Exercise objective
Go through the records below line by line, counting those that contain the word "Insulated"; answer with the count only.

(Stored data)
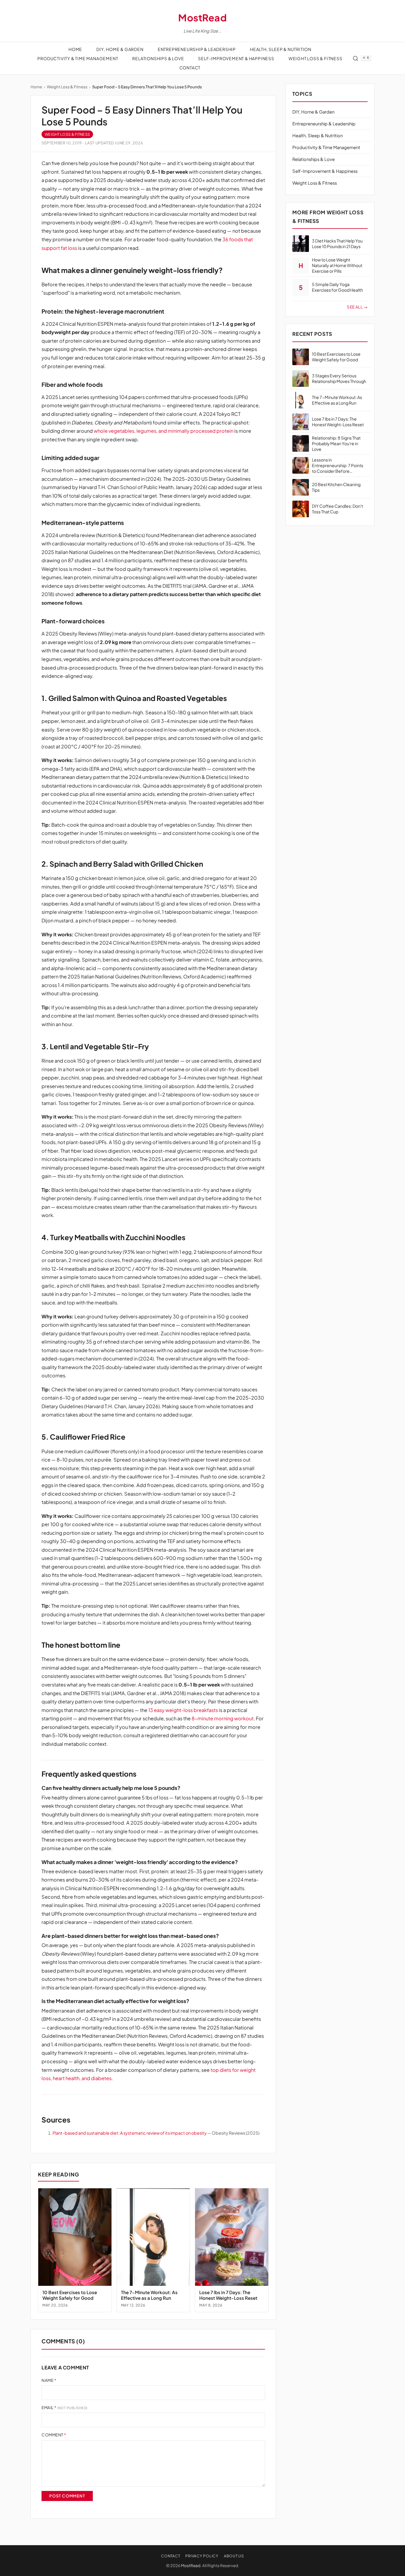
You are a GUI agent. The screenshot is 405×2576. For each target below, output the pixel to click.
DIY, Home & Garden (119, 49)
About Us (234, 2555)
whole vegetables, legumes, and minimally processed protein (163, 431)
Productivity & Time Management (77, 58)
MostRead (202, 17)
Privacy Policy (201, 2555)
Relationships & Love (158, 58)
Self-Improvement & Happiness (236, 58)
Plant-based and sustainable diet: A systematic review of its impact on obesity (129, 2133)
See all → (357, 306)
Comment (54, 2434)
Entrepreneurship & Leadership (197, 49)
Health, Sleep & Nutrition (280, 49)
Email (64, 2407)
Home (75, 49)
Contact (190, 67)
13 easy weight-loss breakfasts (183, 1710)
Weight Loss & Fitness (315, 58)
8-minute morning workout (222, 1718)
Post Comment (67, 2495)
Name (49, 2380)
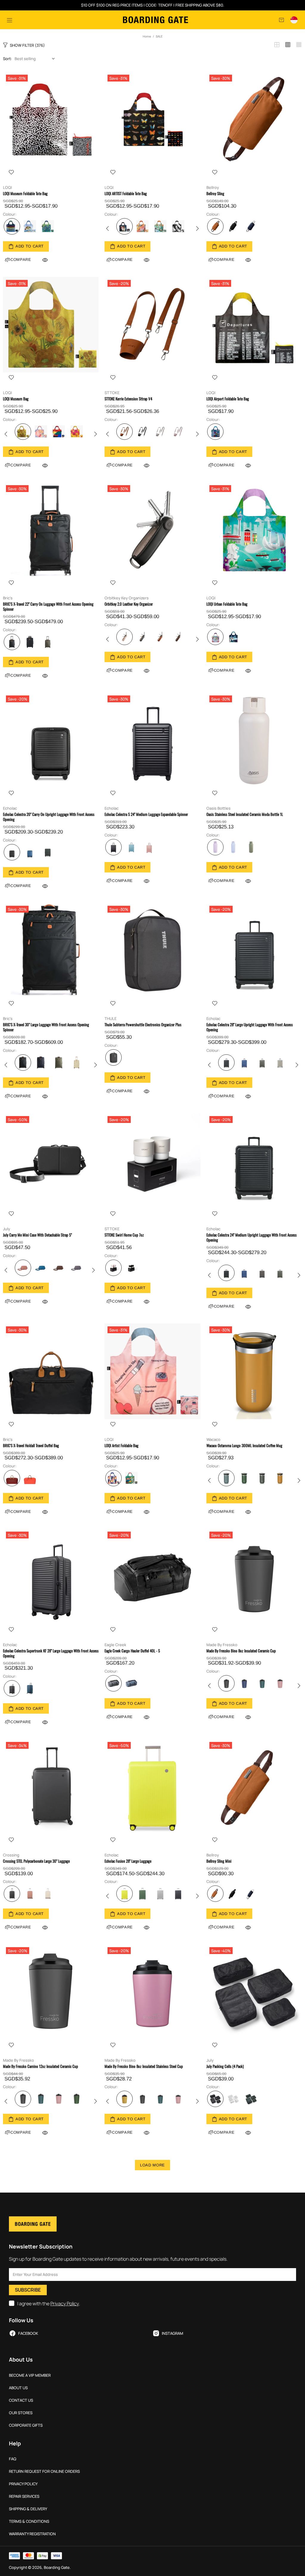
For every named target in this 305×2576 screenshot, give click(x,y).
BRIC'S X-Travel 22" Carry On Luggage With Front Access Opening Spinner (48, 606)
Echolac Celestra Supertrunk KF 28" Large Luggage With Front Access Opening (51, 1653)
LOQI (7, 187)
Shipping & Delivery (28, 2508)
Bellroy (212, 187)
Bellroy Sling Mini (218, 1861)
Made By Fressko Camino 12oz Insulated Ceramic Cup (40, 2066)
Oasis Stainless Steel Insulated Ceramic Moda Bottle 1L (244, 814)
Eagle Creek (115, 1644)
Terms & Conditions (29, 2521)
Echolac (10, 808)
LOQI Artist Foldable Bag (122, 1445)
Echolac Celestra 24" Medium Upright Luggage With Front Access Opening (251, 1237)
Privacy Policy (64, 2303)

Answer to this task
2